Brothers in Arms: Koufax, Kershaw, and the Dodgers’ Extraordinary Pitching Tradition comes to a conclusion with a focus on Clayton Kershaw at the end of the 2017 season. The book was published in 2018, without any knowledge of what was to be revealed about that 2017 World Series.
Below, I’m reprinting the final 1,000 words of the book, just to serve as a reminder of where we stood at that time and to help underscore what it meant for Kershaw to get his World Series title.
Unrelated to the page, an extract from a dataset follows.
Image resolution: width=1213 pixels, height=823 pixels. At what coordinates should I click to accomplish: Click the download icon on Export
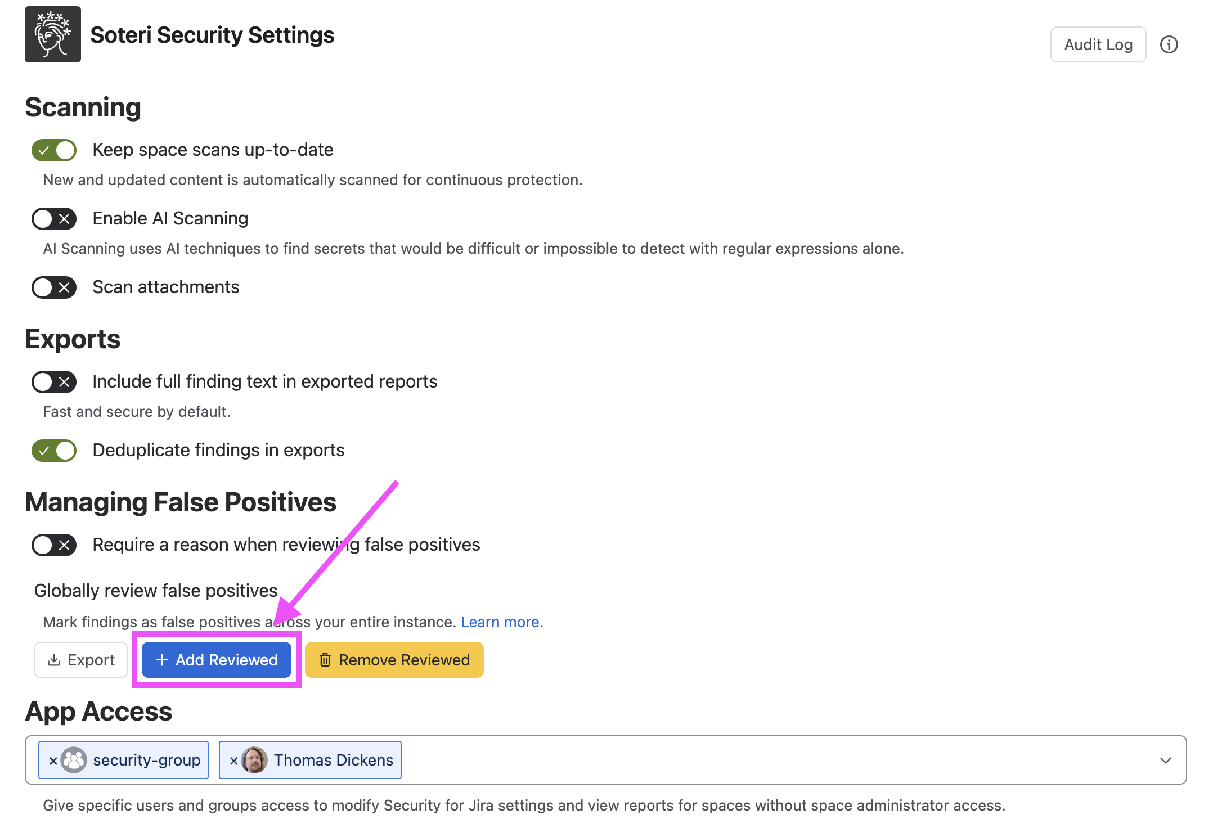click(x=54, y=660)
In the first World Series game for the Dodgers since 1988 and the hottest World Series game on record (first-pitch temperature: 103 degrees), against the top offense he had ever faced in the playoffs, Kershaw presented his biggest nationwide audience with his most dominant playoff start, throwing seven innings of one-run ball against the Astros in which he allowed three hits and no walks while striking out 11—the first World Series pitcher of any stripe to fan at least 11 with no walks since Newcombe in 1949. This was Kershaw incarnate, the one everybody had expected all along. After Los Angeles and Houston went on to split the first four games of the Series, Kershaw returned to the mound in Houston for Game 5, and with the Dodgers scoring three runs in the first inning and another in the top of the fourth, there before Kershaw stood the most pristine opportunity to seal his legacy.